# PROBLEM TO WORK ON:
Output the data below in full, byte for byte. Nothing may differ.

(Data entries)
▼
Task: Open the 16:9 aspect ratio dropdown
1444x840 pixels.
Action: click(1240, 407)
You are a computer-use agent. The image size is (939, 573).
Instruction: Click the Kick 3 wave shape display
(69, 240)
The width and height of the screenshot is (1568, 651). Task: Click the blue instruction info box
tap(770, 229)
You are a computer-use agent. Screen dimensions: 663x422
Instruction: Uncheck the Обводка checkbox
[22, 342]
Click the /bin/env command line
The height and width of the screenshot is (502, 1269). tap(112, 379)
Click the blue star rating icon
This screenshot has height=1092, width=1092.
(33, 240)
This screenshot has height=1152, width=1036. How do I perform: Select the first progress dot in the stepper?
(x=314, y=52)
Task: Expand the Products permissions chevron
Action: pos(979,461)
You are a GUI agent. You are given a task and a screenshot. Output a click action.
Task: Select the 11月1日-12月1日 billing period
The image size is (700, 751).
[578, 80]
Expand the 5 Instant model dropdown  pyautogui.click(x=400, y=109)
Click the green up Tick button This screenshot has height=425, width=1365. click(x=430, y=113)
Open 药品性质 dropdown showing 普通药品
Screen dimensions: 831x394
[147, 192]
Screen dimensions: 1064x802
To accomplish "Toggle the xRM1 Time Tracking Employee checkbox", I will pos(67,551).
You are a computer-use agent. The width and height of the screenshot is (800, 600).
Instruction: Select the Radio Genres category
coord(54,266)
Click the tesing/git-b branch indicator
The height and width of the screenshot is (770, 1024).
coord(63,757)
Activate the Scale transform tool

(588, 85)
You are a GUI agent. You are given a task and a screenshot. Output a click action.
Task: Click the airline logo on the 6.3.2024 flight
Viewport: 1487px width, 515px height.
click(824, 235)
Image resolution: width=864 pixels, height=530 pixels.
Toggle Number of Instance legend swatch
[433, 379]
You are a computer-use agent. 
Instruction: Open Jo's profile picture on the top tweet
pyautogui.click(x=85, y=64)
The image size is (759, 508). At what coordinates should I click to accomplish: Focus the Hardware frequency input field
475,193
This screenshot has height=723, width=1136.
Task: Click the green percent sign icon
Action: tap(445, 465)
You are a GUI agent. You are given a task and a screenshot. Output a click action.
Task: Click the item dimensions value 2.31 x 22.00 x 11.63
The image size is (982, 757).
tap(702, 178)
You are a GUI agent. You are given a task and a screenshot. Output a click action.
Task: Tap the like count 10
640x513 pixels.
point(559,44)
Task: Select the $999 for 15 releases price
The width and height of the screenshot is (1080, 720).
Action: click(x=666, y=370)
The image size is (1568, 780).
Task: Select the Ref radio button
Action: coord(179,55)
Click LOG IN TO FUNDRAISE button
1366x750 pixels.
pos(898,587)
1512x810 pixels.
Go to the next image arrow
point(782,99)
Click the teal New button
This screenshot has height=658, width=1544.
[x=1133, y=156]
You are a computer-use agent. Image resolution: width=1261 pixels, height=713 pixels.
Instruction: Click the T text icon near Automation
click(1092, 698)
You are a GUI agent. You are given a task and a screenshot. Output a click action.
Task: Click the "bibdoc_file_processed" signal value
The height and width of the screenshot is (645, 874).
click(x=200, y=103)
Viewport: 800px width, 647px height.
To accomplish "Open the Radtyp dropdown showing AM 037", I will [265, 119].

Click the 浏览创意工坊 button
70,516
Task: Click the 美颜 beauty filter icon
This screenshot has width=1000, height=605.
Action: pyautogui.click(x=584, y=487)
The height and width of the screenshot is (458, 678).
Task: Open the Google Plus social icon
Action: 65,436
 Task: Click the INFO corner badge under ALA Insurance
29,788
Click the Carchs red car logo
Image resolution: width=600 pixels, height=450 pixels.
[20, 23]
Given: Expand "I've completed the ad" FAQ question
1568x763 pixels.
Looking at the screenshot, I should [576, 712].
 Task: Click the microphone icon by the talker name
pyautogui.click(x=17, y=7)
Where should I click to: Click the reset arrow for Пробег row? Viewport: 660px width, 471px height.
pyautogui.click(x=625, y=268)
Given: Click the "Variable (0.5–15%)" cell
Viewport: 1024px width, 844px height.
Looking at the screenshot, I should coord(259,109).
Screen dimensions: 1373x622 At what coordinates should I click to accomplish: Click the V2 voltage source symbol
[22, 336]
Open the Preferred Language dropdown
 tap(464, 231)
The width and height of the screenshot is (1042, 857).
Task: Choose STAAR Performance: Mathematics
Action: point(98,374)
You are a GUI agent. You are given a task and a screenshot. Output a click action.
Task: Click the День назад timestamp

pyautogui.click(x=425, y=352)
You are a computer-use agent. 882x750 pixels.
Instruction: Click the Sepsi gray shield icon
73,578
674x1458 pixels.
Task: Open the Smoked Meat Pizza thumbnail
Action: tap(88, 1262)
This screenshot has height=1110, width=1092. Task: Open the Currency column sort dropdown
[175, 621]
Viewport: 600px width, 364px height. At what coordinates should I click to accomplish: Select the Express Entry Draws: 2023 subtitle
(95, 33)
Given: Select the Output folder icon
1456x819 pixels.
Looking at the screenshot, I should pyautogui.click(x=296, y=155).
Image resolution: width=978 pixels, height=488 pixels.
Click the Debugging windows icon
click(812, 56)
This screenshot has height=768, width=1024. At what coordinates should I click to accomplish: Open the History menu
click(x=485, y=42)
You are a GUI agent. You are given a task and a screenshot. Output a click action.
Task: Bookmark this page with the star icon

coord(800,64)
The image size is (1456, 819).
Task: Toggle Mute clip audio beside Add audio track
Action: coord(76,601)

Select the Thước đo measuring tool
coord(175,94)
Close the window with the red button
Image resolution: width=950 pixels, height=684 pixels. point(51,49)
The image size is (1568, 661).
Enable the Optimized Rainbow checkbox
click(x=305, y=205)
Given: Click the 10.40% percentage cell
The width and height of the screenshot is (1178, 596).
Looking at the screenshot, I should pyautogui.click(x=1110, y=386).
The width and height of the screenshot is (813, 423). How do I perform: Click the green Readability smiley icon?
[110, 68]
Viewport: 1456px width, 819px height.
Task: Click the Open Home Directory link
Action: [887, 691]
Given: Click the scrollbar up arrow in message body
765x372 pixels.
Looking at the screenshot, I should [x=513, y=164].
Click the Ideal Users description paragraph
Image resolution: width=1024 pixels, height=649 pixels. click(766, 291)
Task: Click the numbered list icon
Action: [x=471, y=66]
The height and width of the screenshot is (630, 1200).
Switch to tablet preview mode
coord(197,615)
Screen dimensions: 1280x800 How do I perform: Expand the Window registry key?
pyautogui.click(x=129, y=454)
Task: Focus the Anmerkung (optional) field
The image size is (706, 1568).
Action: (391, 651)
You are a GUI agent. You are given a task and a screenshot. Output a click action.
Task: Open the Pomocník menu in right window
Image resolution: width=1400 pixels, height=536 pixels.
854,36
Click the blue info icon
▲
# YOUR RESPONSE:
Task: Open the 16:9 aspect ratio dropdown
1444x840 pixels.
Action: click(1240, 407)
You are a computer-use agent. The image size is (939, 573).
Instruction: Click the Kick 3 wave shape display
(69, 240)
The width and height of the screenshot is (1568, 651). Task: Click the blue instruction info box
tap(770, 229)
You are a computer-use agent. Screen dimensions: 663x422
Instruction: Uncheck the Обводка checkbox
[22, 342]
Click the /bin/env command line
The height and width of the screenshot is (502, 1269). tap(112, 379)
Click the blue star rating icon
This screenshot has height=1092, width=1092.
(33, 240)
This screenshot has height=1152, width=1036. How do I perform: Select the first progress dot in the stepper?
(x=314, y=52)
Task: Expand the Products permissions chevron
Action: pos(979,461)
You are a GUI agent. You are given a task and a screenshot. Output a click action.
Task: Select the 11月1日-12月1日 billing period
The image size is (700, 751).
[578, 80]
Expand the 5 Instant model dropdown  pyautogui.click(x=400, y=109)
Click the green up Tick button This screenshot has height=425, width=1365. click(x=430, y=113)
Open 药品性质 dropdown showing 普通药品
Screen dimensions: 831x394
[147, 192]
Screen dimensions: 1064x802
To accomplish "Toggle the xRM1 Time Tracking Employee checkbox", I will pos(67,551).
You are a computer-use agent. The width and height of the screenshot is (800, 600).
Instruction: Select the Radio Genres category
coord(54,266)
Click the tesing/git-b branch indicator
The height and width of the screenshot is (770, 1024).
coord(63,757)
Activate the Scale transform tool

(588, 85)
You are a GUI agent. You are given a task and a screenshot. Output a click action.
Task: Click the airline logo on the 6.3.2024 flight
Viewport: 1487px width, 515px height.
click(824, 235)
Image resolution: width=864 pixels, height=530 pixels.
Toggle Number of Instance legend swatch
[433, 379]
You are a computer-use agent. 
Instruction: Open Jo's profile picture on the top tweet
pyautogui.click(x=85, y=64)
The image size is (759, 508). At what coordinates should I click to accomplish: Focus the Hardware frequency input field
475,193
This screenshot has height=723, width=1136.
Task: Click the green percent sign icon
Action: tap(445, 465)
You are a GUI agent. You are given a task and a screenshot. Output a click action.
Task: Click the item dimensions value 2.31 x 22.00 x 11.63
The image size is (982, 757).
tap(702, 178)
You are a GUI agent. You are given a task and a screenshot. Output a click action.
Task: Tap the like count 10
640x513 pixels.
point(559,44)
Task: Select the $999 for 15 releases price
The width and height of the screenshot is (1080, 720).
Action: click(x=666, y=370)
The image size is (1568, 780).
Task: Select the Ref radio button
Action: coord(179,55)
Click LOG IN TO FUNDRAISE button
1366x750 pixels.
pos(898,587)
1512x810 pixels.
Go to the next image arrow
point(782,99)
Click the teal New button
This screenshot has height=658, width=1544.
[x=1133, y=156]
You are a computer-use agent. Image resolution: width=1261 pixels, height=713 pixels.
Instruction: Click the T text icon near Automation
click(1092, 698)
You are a GUI agent. You are given a task and a screenshot. Output a click action.
Task: Click the "bibdoc_file_processed" signal value
The height and width of the screenshot is (645, 874).
click(x=200, y=103)
Viewport: 800px width, 647px height.
To accomplish "Open the Radtyp dropdown showing AM 037", I will [265, 119].

Click the 浏览创意工坊 button
70,516
Task: Click the 美颜 beauty filter icon
This screenshot has width=1000, height=605.
Action: pyautogui.click(x=584, y=487)
The height and width of the screenshot is (458, 678).
Task: Open the Google Plus social icon
Action: 65,436
 Task: Click the INFO corner badge under ALA Insurance
29,788
Click the Carchs red car logo
Image resolution: width=600 pixels, height=450 pixels.
[20, 23]
Given: Expand "I've completed the ad" FAQ question
1568x763 pixels.
Looking at the screenshot, I should [576, 712].
 Task: Click the microphone icon by the talker name
pyautogui.click(x=17, y=7)
Where should I click to: Click the reset arrow for Пробег row? Viewport: 660px width, 471px height.
pyautogui.click(x=625, y=268)
Given: Click the "Variable (0.5–15%)" cell
Viewport: 1024px width, 844px height.
Looking at the screenshot, I should coord(259,109).
Screen dimensions: 1373x622 At what coordinates should I click to accomplish: Click the V2 voltage source symbol
[22, 336]
Open the Preferred Language dropdown
 tap(464, 231)
The width and height of the screenshot is (1042, 857).
Task: Choose STAAR Performance: Mathematics
Action: point(98,374)
You are a GUI agent. You are given a task and a screenshot. Output a click action.
Task: Click the День назад timestamp

pyautogui.click(x=425, y=352)
You are a computer-use agent. 882x750 pixels.
Instruction: Click the Sepsi gray shield icon
73,578
674x1458 pixels.
Task: Open the Smoked Meat Pizza thumbnail
Action: tap(88, 1262)
This screenshot has height=1110, width=1092. Task: Open the Currency column sort dropdown
[175, 621]
Viewport: 600px width, 364px height. At what coordinates should I click to accomplish: Select the Express Entry Draws: 2023 subtitle
(95, 33)
Given: Select the Output folder icon
1456x819 pixels.
Looking at the screenshot, I should pyautogui.click(x=296, y=155).
Image resolution: width=978 pixels, height=488 pixels.
Click the Debugging windows icon
click(812, 56)
This screenshot has height=768, width=1024. At what coordinates should I click to accomplish: Open the History menu
click(x=485, y=42)
You are a GUI agent. You are given a task and a screenshot. Output a click action.
Task: Bookmark this page with the star icon

coord(800,64)
The image size is (1456, 819).
Task: Toggle Mute clip audio beside Add audio track
Action: coord(76,601)

Select the Thước đo measuring tool
coord(175,94)
Close the window with the red button
Image resolution: width=950 pixels, height=684 pixels. point(51,49)
The image size is (1568, 661).
Enable the Optimized Rainbow checkbox
click(x=305, y=205)
Given: Click the 10.40% percentage cell
The width and height of the screenshot is (1178, 596).
Looking at the screenshot, I should pyautogui.click(x=1110, y=386).
The width and height of the screenshot is (813, 423). How do I perform: Click the green Readability smiley icon?
[110, 68]
Viewport: 1456px width, 819px height.
Task: Click the Open Home Directory link
Action: [887, 691]
Given: Click the scrollbar up arrow in message body
765x372 pixels.
Looking at the screenshot, I should [x=513, y=164].
Click the Ideal Users description paragraph
Image resolution: width=1024 pixels, height=649 pixels. click(766, 291)
Task: Click the numbered list icon
Action: [x=471, y=66]
The height and width of the screenshot is (630, 1200).
Switch to tablet preview mode
coord(197,615)
Screen dimensions: 1280x800 How do I perform: Expand the Window registry key?
pyautogui.click(x=129, y=454)
Task: Focus the Anmerkung (optional) field
The image size is (706, 1568).
Action: (391, 651)
You are a GUI agent. You are given a task and a screenshot. Output a click action.
Task: Open the Pomocník menu in right window
Image resolution: width=1400 pixels, height=536 pixels.
854,36
Click the blue info icon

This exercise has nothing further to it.